The indicator addresses trends in land surface productivity derived from remote sensing-observed time series of vegetation indices. The vegetation index used in the indicator is the Plant Phenology Index (PPI). The PPI is based on the MODIS Nadir BRDF-Adjusted Reflectance product (MODIS MCD43 NBAR). The product provides reflectance data for the MODIS ‘land’ bands (1-7) adjusted using a bi-directional reflectance distribution function. This function models values as if they were collected from a nadir-view, to remove so-called cross-track illumination effects. The PPI is a new vegetation index optimised for efficient monitoring of vegetation phenology. It is derived from radiative transfer solution using reflectance in visible-red and near-infrared (NIR) spectral domains. The PPI has a linear relationship with the canopy green leaf area index (LAI) and its temporal pattern is highly similar to the temporal pattern of gross primary productivity (GPP) estimated by flux towers at ground reference stations. The PPI is less affected by the presence of snow than commonly used vegetation indices, such as the Normalized Difference Vegetation Index (NDVI) or the Enhanced Vegetation Index (EVI).
The product is distributed with 500-m-pixel size (MODIS Sinusoidal Grid) with an 8-day compositing period.
Methodology for indicator calculation
The PPI time series is affected by noise due to, for example, atmosphere and remaining cloud influence, resulting in some spikes and outlier values. Since large spikes and outliers might significantly affect further function fitting, they first have to be removed from the data. This is done in an initial filtering process, further described in the Timesat software manual.
After outlier removal, the next step in the analysis is the determination of the number of growing seasons. This is based on a harmonic function fit (sine-cosine functions) to the data. The presence of a second season is established by evaluating the amplitudes of the first and second components of the harmonic fit. Presence of noise in the data complicates the decision on whether the given secondary maximum represents a true growing season or not.

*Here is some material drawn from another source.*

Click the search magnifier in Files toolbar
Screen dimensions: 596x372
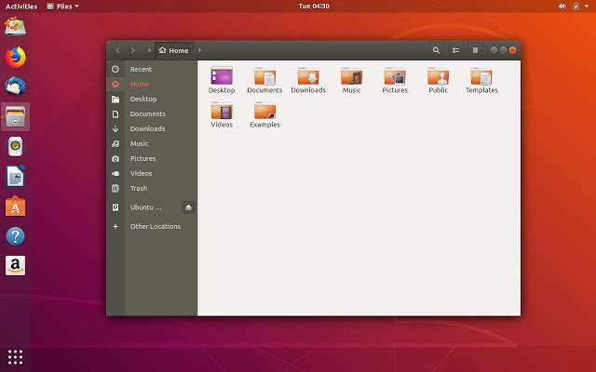[x=436, y=50]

Therefore, an amplitude threshold is used to remove seasons that are smaller than the given threshold. A detailed description of the determination of the number of growing seasons is found in the Timesat software manual.
After the number of growing seasons has been determined, double logistic functions are fitted to the data from each pixel. This is done to generate smooth continuous functions that describe each individual growing season well. It is assumed that most of the noise included in the PPI (or any other vegetation index) results in negative bias of the values. Therefore, iterative adaptation of the logistic functions to the upper envelope of the data is applied in the following step. The function fit is performed on the PPI data. Values less than the first function fit are then considered influenced by noise and thus less important, so their weights are decreased for the next iteration of the function fitting.

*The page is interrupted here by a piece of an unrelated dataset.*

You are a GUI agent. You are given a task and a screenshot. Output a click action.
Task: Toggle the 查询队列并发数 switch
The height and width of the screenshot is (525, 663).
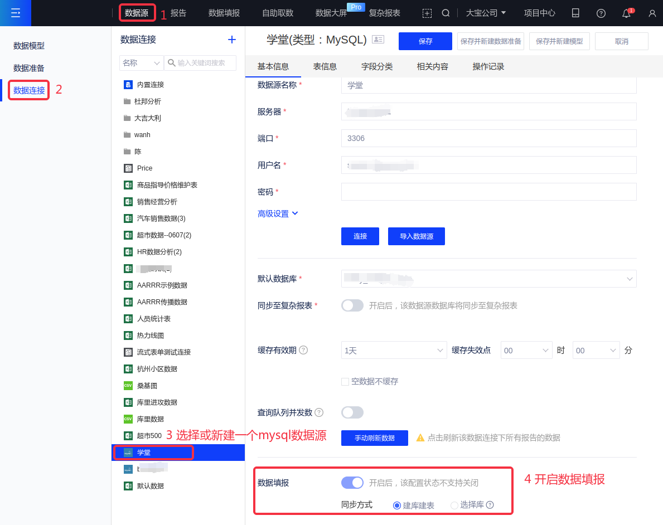click(352, 412)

Phenological metrics (and other parameters describing the character of the given growing season) are finally extracted from the fitted function data. The following parameters are extracted for each growing season detected to determine productivity:
- Start of season (SOS): date of the start of the season defined as the date when the PPI has increased to the 20% level of the average annual PPI amplitude (Jin et al., 2017). The average annual PPI amplitude is the difference between the average peak level and the average base level for each pixel.

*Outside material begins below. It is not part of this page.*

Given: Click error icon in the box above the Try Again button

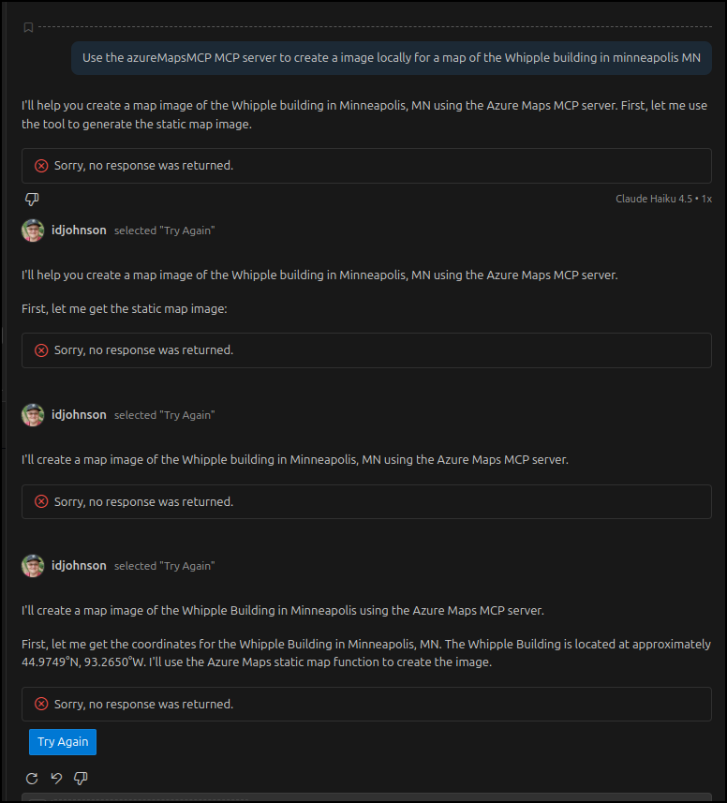Looking at the screenshot, I should (41, 704).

- End of season (EOS): date of the end of the season defined as the date when the PPI drops under the 20% level of the average annual PPI amplitude .
- Large integral: integral of the fitted function between the start and end of the season.
- Small integral: integral of the differences between the fitted function and the base level from start to end of the season.
Seasonal amplitude is calculated as the difference between the fitted curve maximum and the base level. The SOS and EOS points on the curve are then given as the fraction of the amplitude, i.e. the date when the fitted curve reaches/drops below the defined percentage of the seasonal amplitude. For this indicator, a level of 20% of the seasonal PPI amplitude was used as the SOS and EOS detection thresholds.
The output of the process is a productivity metric for each year of the time series 2000-2016 (17 years) covering the EEA-38 territory (the 27 EU Member States plus Iceland, Lichtenstein, Norway, Switzerland and Turkey, and six collaborating countries, Albania, Bosnia and Herzegovina, North Macedonia, Serbia and Kosovo) and the United Kingdom. The spatial resolution of the productivity data set is at a pixel size of 500 m × 500 m. To address changes in productivity, a linear regression was fit to the productivity time series of each grid cell of the data set. As the PPI, and consequently also productivity, is a dimensionless measure, the change was expressed as the R value of the linear regression model instead of the slope of the fitted model. The R value, i.e. the coefficient of determination, is expressed between -1 and 1. It shows how close the data are to the fitted regression line. In general, the higher the value the better the model fits the data. The advantage of the R value is that unlike the slope of the linear regression model the R value can be compared across bioclimatic regions and between various ecosystems. The change was also expressed as the relative growth. The relative growth is expressed in percentage and is calculated as the change between the first and the last year of the time series in proportion of the first year’s productivity value.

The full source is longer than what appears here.